Longe pareciam ir os tempos em que a inflação atingia valores astronómicas de dois dígitos do lado das unidades, e todos nós já tínhamos esquecido esses tempos.
Mas pessoas há, que nunca chegaram a viver as conturbações desses tempos idos, o que significa que existem gerações de cidadãos que desconhecem, na realidade, o impacto da inflação nas suas vidas e no contexto em que estas se desenvolvem.
Habituámo-nos, com a moeda única, a viver sob a égide de um controle monetário que obrigou a fixar taxas de juro e níveis de inflação, tendo em vista a promoção e manutenção da política de moeda única.
O Euro foi, durante os últimos anos, o porto de abrigo contra a oscilação dos mercados e uma forma segura de gerir a crise das dívidas soberanas, beneficiando de uma taxa de inflação reduzida.
No entanto, tudo mudou e estamos perante uma inflação estrutural e já não conjuntural.
A inflação elevada veio para ficar, pelo menos nos próximos tempos, e com ela o aumento do preço dos produtos e a consequente perda de salários e, em resultado disso, a perda de poder de compra por parte de todos nós.
No entanto, nem todos ficam a perder, pelo menos no curto prazo!
O Estado, ao contrário de nós, e pelo menos nos primeiros meses do crescimento da inflação, vê a sua receita aumentar, nomeadamente por via dos impostos indiretos e “cegos”.
Se tudo aumenta de custos, os impostos que o Estado arrecada tendem, de igual modo, a crescer e sem que tal implique uma mexida das taxas aplicadas por essa mesma entidade.

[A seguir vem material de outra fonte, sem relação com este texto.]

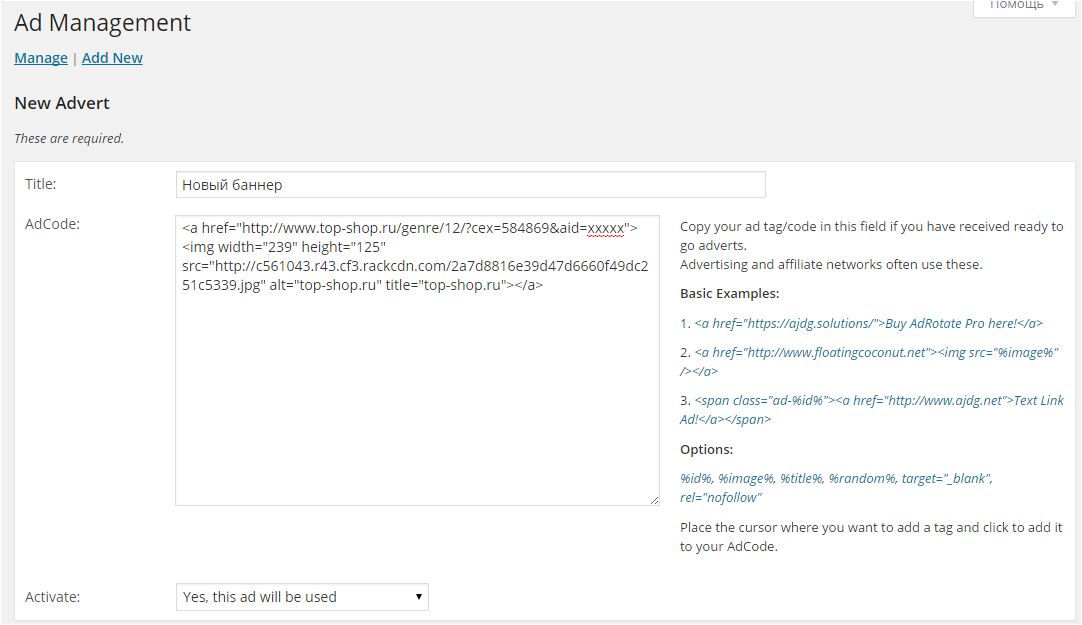
Task: Click the underlined xxxxx text in AdCode
Action: click(605, 228)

Os cofres do Estado irão beneficiar, e estão a beneficiar, deste aumento galopante da inflação e que atingiu, em Portugal e no passado mês de Junho, 8,7%, valor mais alto desde Dezembro de 1992, tendo ultrapassando já a taxa de inflação da zona euro calculada em 8,6% para o mesmo mês.
Por exemplo, referir que ao nível dos custos com produtos energéticos estes aumentaram 31,7%, face aos 27,3% de Maio, e quanto aos produtos alimentares não transformados estes aumentaram 11,9%.
Embora o Estado possa arrecadar mais dinheiro à custa do crescimento do preço dos produtos, através de impostos como o IVA, e, numa primeira fase, tal possa significar um aumento da receita fiscal e, consequentemente, uma melhor saúde para a economia pública, no futuro isso trará repercussões gravosas.
Com efeito, se o dinheiro que o Estado agora recolhe como resultado do funcionamento da máquina fiscal, não regressar ao circuito da economia, significa que esta irá começar a derrapar de forma lenta mas inexoravelmente.
A retração na aquisição de bens e produtos será uma consequência, suscitando quebras de produção e, mais grave, a falência de empresas e setores.
O consumo interno não se vislumbra, com estes níveis de inflação, que possa continuar a ser o motor da economia, na medida em que níveis elevados de taxa de inflação correspondem a perda salarial e, nesse sentido, à perda de capacidade de compra.
Por outro lado, a solução nunca será o aumento salarial, por mais que nos custe ouvir, na medida em que esse aumento terá reflexos no custo dos produtos, entrando-se assim num ciclo vicioso que tende a dar maus resultados.
A solução implica o apoio às empresas ao reforço da sua internacionalização, regressando-se a um modelo que privilegia a exportação em detrimento do consumo interno, tendo em vista reequilibrar a balança comercial com o exterior.
Os fundos europeus, mais do que nunca, deverão ser canalizados para o investimento privado e público, desde que este último seja reprodutor de ganhos na economia nacional.
Infelizmente, aquilo que temos vindo a assistir é o Estado apropriar-se de todos os apoios comunitários para manter a sua própria máquina em funcionamento, aumentando toda a sua estrutura para níveis pré-bancarrota.
Esperam-se tempos difíceis e não será apenas culpa da Pandemia ou da Guerra, será também culpa da nossa incapacidade em mudar!